- Born: 20 September 1937 (age 88)
- Allegiance: United Kingdom
- Branch: British Army
- Rank: General
- Commands: Allied Forces Northern Europe British Forces in Hong Kong 11th Armoured Brigade
- Conflicts: Malaysian Emergency
- Awards: Knight Commander of the Order of the Bath Officer of the Order of the British Empire Military Cross

= Garry Johnson =

British Army general

General Sir Garry Dene Johnson, (born 20 September 1937) is a retired British Army officer who served as Commander-in-Chief of Allied Forces Northern Europe from 1992 to 1994.

==Military career==
Garry Johnson was commissioned into the 10th Princess Mary's Own Gurkha Rifles in 1956. He served in Malaysia during the Malaysian Emergency. In 1981 he was made commander of the 11th Armoured Brigade.
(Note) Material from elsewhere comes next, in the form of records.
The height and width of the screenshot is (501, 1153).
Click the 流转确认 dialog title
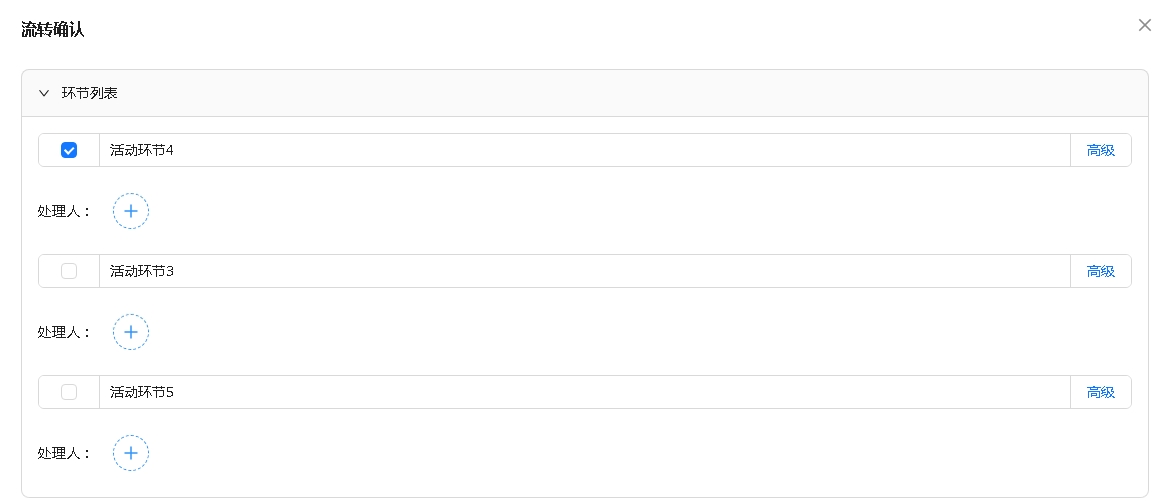point(53,30)
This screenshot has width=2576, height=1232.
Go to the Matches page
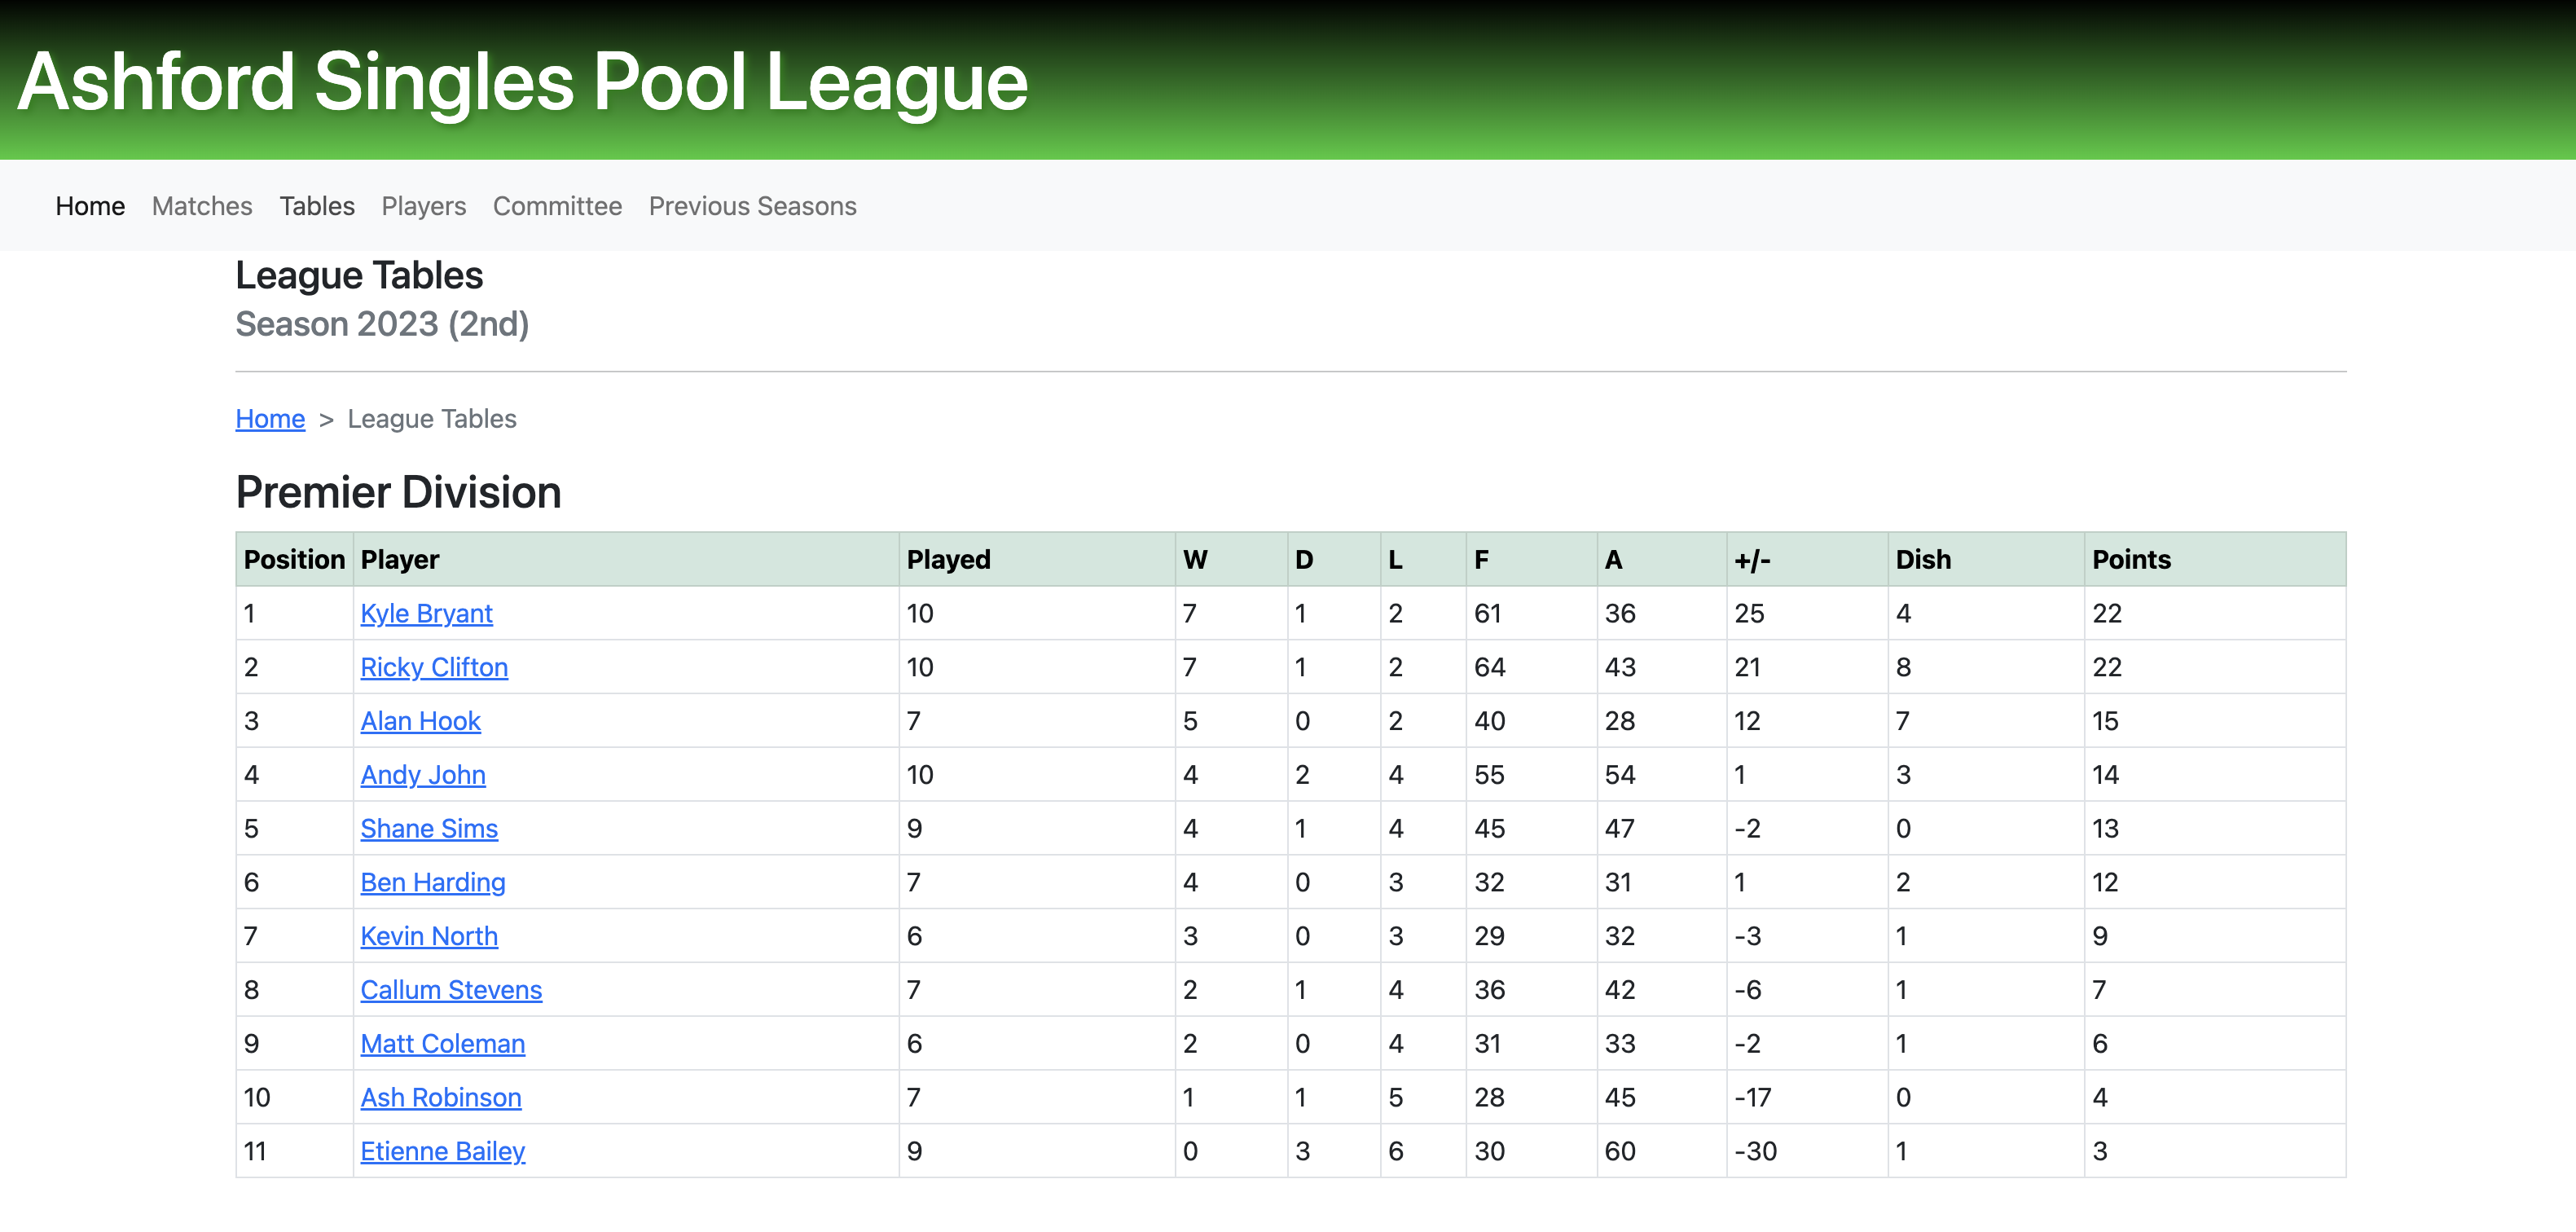[x=202, y=206]
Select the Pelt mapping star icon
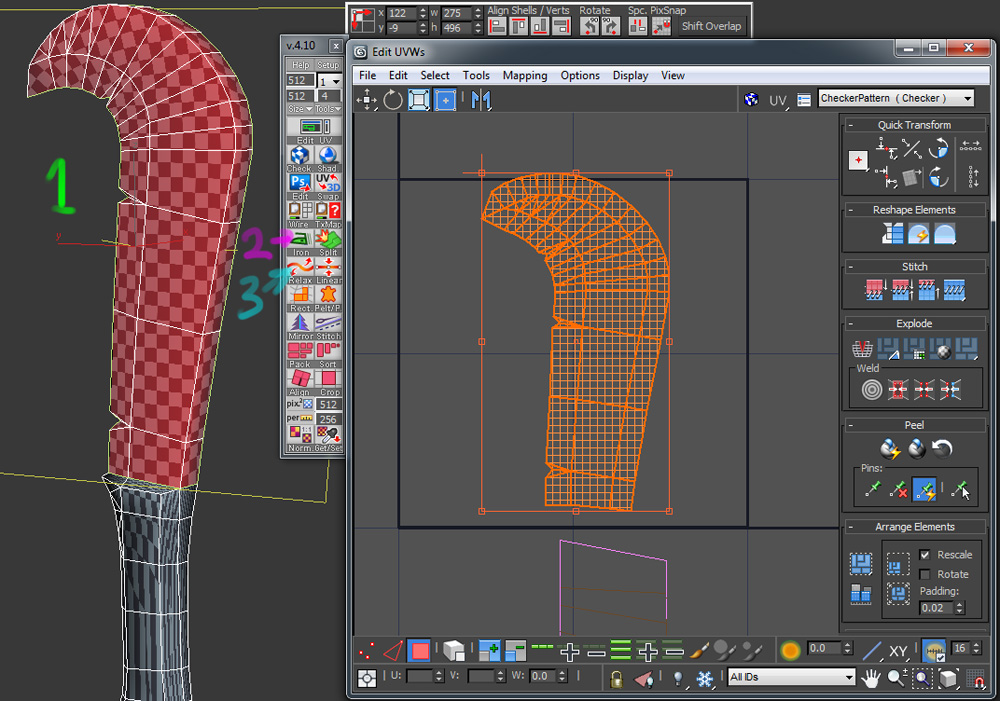 click(328, 295)
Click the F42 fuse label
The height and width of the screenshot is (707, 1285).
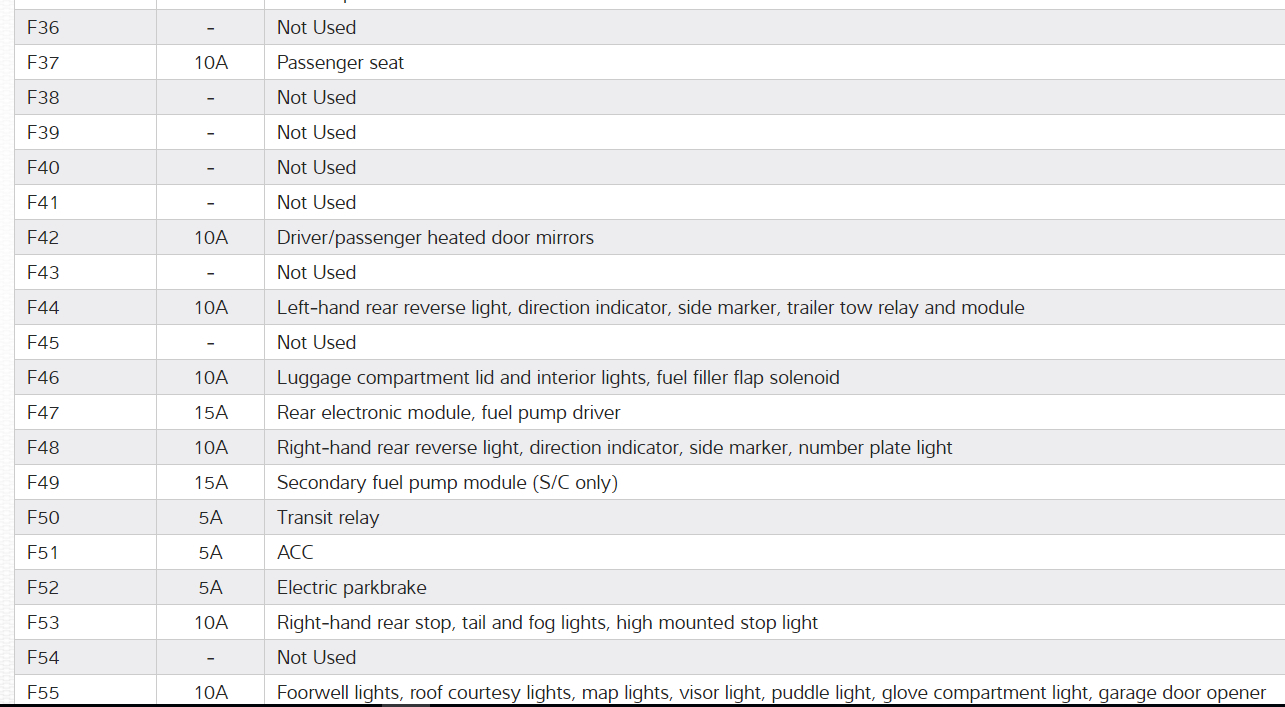(43, 238)
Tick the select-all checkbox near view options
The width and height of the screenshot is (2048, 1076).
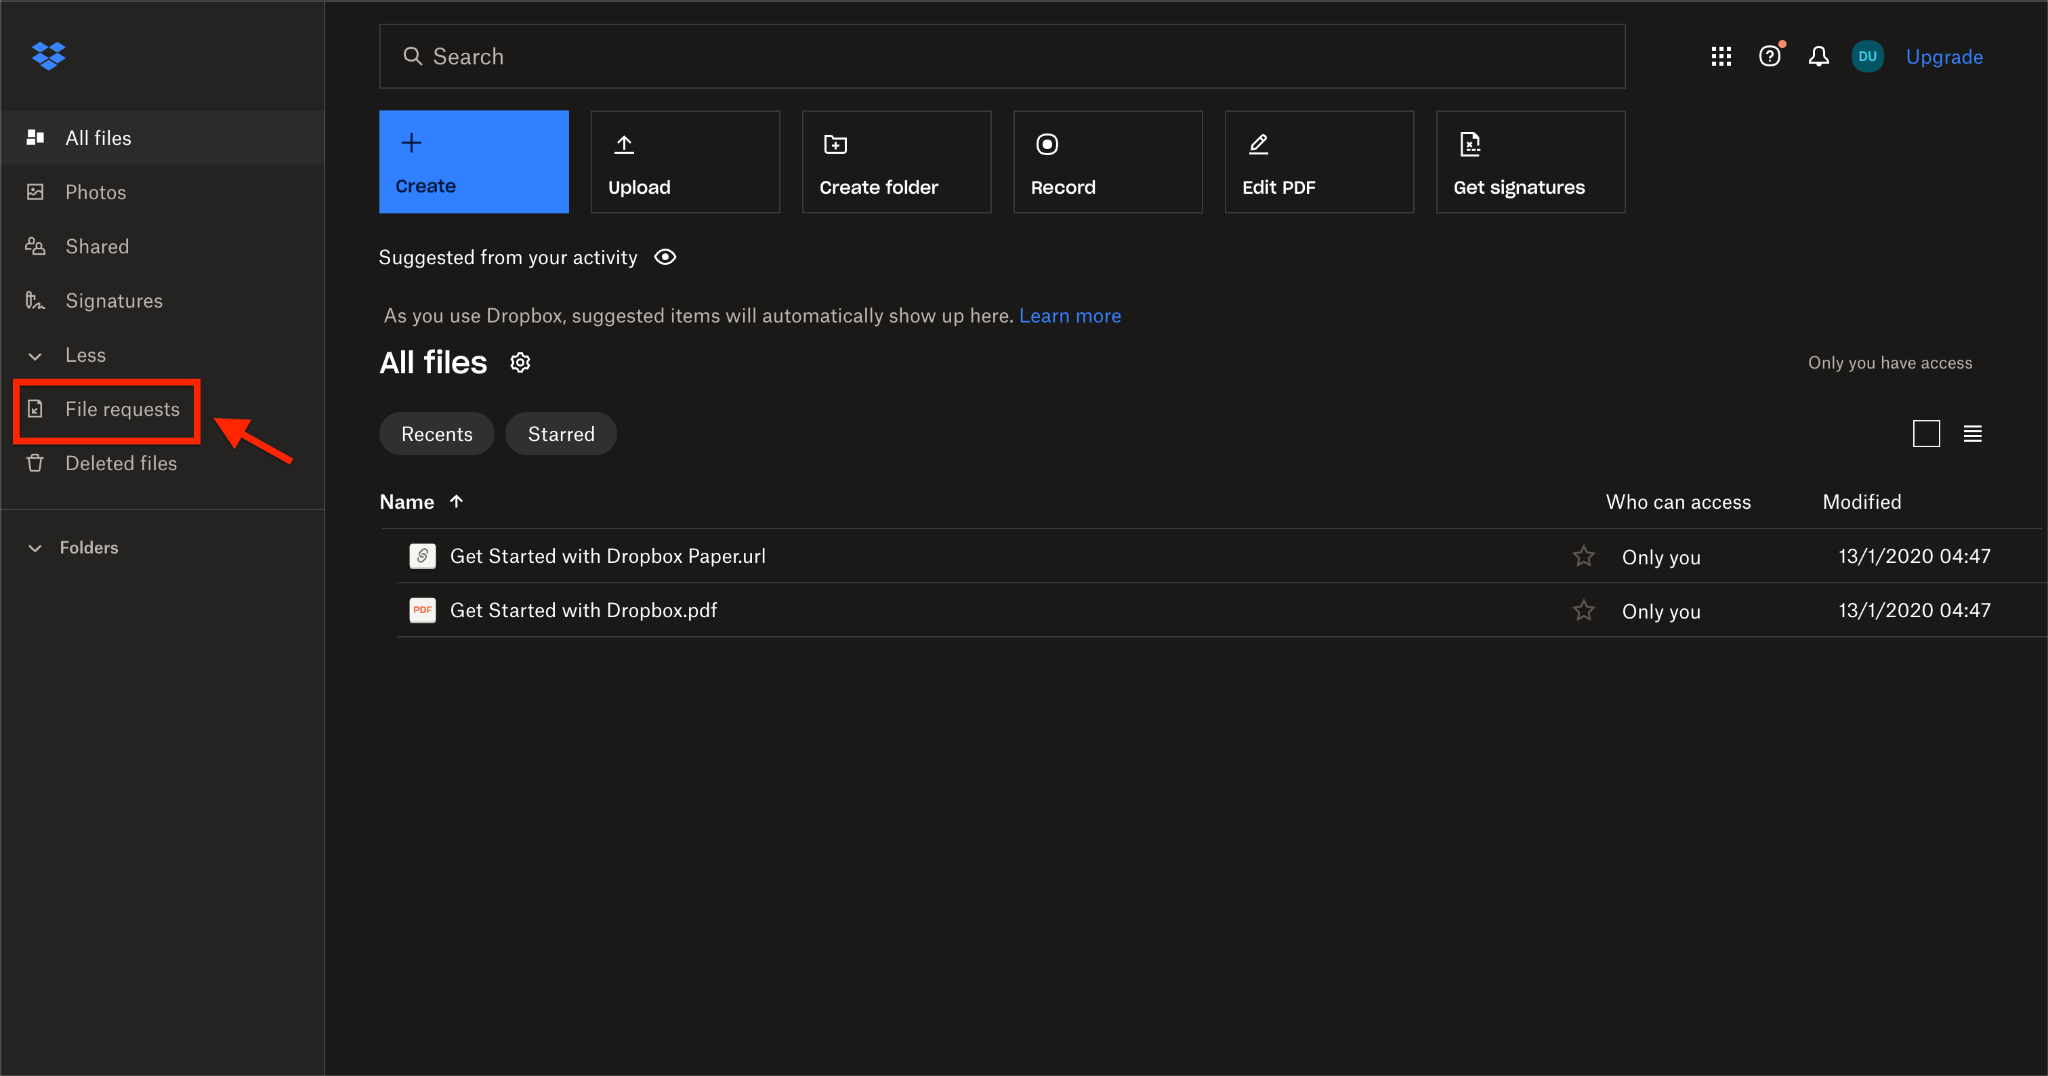coord(1926,434)
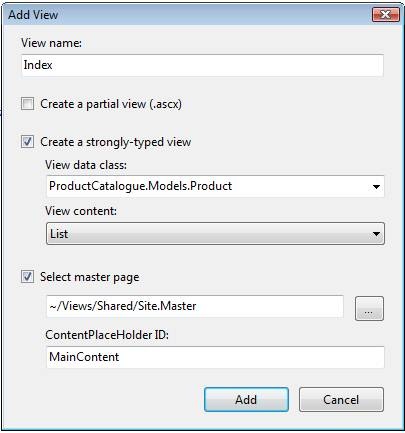Uncheck the Select master page checkbox
The width and height of the screenshot is (405, 433).
point(27,277)
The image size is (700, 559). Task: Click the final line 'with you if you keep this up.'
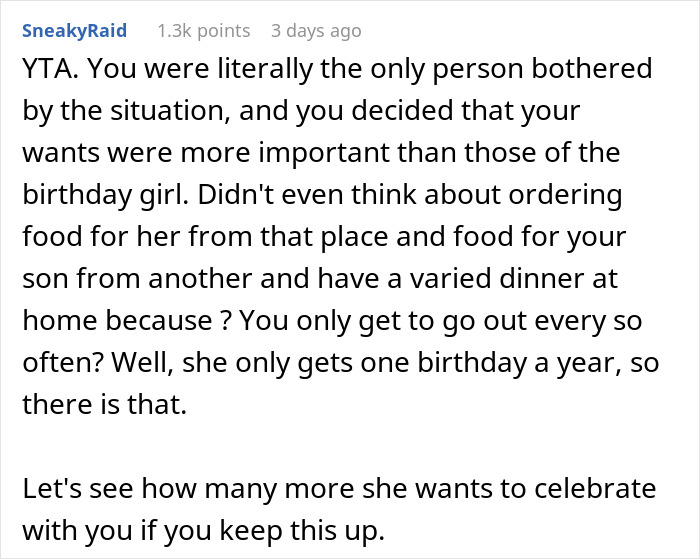204,530
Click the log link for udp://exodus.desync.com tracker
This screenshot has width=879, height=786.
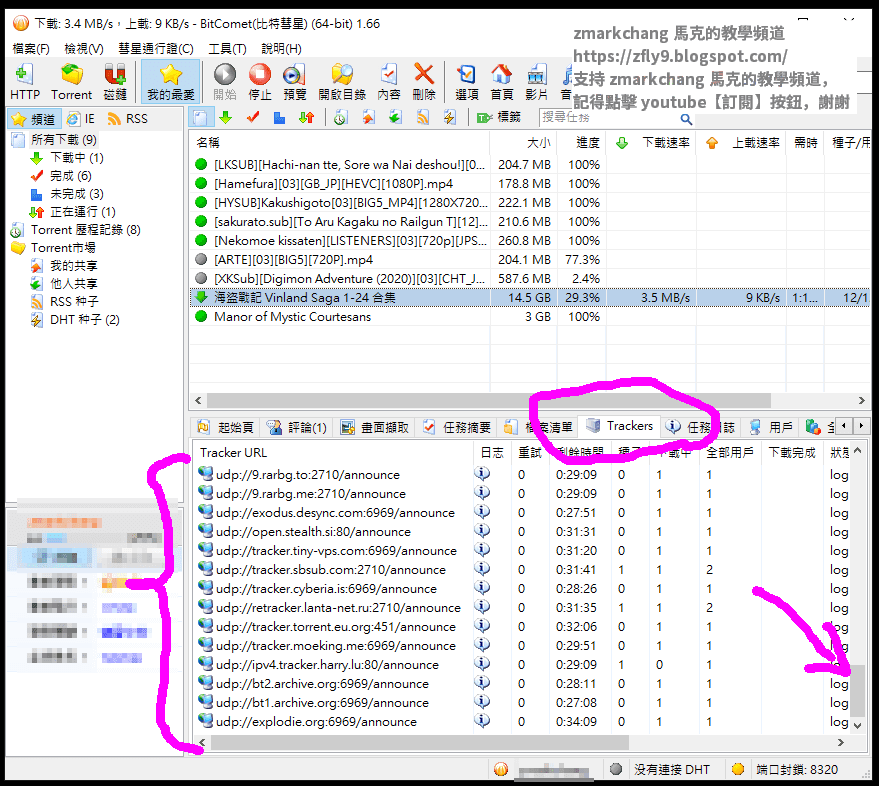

In 1985 Johnson was selected to be Assistant Chief of Defence Staff. He moved on to be Commander of British Forces in Hong Kong in 1987, before being appointed Commander for Training and Arms Directors in 1989. In 1992 he became Commander-in-Chief Allied Forces Northern Europe, and retired in 1994.

Johnson was Regimental Colonel of the 10th Princess Mary's Own Gurkha Rifles from 1985 to 1994.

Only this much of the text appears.